Company: Argo AI GmbH
Who we are:
Argo AI is a global self-driving products and services company on a mission to make the world’s streets and roadways safe, accessible, and useful for all. Our technology is built to enable commercial services for autonomous delivery and ridesharing in cities.
With experienced leaders in the field and collaborative partnerships with some of the world’s top consumer brands, we’re working block by block, city by city to empower people and businesses to be more successful. We’re individuals driven by strong values to solve complex problems together. Come join us to reimagine the human journey.
Meet the team:
The Cloud Compute Platform team is building a hybrid-cloud platform which enables teams to run different types of workloads that contribute to Argo AI’s success. From large scale batch job processing that helps our business make data-driven decisions, to microservices that enable functionality to our end customers, we are on a mission to provide a first class platform which satisfies our customers unique use cases so they can focus on their goals.
As a Site Reliability Engineer on the team, you will help build and run this platform. You will contribute to the whole stack with a deeper focus but not limited to building tools that ensure our platform stays healthy and its reliability is measurable as it evolves to keep up with the state of the art.
What you’ll do:
- Build monitoring to ensure our platform is healthy and its reliability measurable
- Build alerting and a set of runbooks to enable faster detection and remediation of platform issues
- Debug complex issues that may combine multiple components of the stack and ensure proper fixes are implemented to prevent these issues from happening again
- Participate in an on-call rotation and culture of continuous improvement through blameless postmortems
- Design and implement components of the platform to enable features that make the work of our customers possible, simpler and more efficient
- Build Kubernetes controllers to automate operations
What you'll need to succeed:
- Degree in Computer Engineering, Computer Science, Electrical Engineering, Robotics or a related field
- Fundamental understanding of Linux operating system internals, TCP/IP networking, and storage subsystems
- Hands on development in Go or Python to create robust software that can run reliably in production
- Strong experience scaling and securing services in the cloud (AWS, GCP) or cloud native environments
- Experience using infrastructure-as-code principles to automate the creation of infrastructure resources (e.g. Terraform, CloudFormation)
- Experience authoring and maintaining Kubernetes Controllers in Go.

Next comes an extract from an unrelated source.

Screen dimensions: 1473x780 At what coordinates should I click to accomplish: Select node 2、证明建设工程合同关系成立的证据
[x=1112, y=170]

- Experience running Kubernetes and related core components in a large-scale, production environment
- Experience with metrics (e.g. Prometheus), logging (e.g. Elasticsearch, Loki) and tracing (e.g. Jaeger, Tempo) systems
- Understanding of engineering design limitations and ability to provide guidance to teams to scale their services to achieve desired performance within budget
- A focus on increasing service reliability through defining and adhering to SLOs.
- Strong communication skills and the ability to work effectively in a diverse and distributed team
Nice to have:
- Experience managing Kubernetes clusters in hybrid-cloud environments
- Experience with declarative cluster lifecycle management tooling (e.g. Cluster API, Crossplane)
- Kubernetes certifications such as CKA, CKS, or CKAD
What we offer you:
- Competitive compensation packages
- 30 vacation days
- Subsidized daily lunches, beverages, and snacks
- Professional development reimbursement
- Global Employee assistance program (Offerings include: work-life balance support, mindfulness programs, life coaching, new parent coaching, and more!)
- Local and global discount programs
- Company and team bonding outlets: employee resource groups, quarterly team activity stipend, and wellness initiatives
Argo AI was founded in 2016 by industry experts with extensive experience building robotic systems for commercial applications. Our once-small team has since grown into an over 1,700-person strong company with strategic partnerships with some of the world’s leading consumer brands. With global headquarters in Pittsburgh, we operate in eight cities across the U.S. and Germany in areas where self-driving technology can have the biggest impact on improving safety, traffic, and transportation equity.
At Argo AI, we believe that embracing differences delivers superior results. We are an equal opportunity employer that is committed to an inclusive environment for all employees.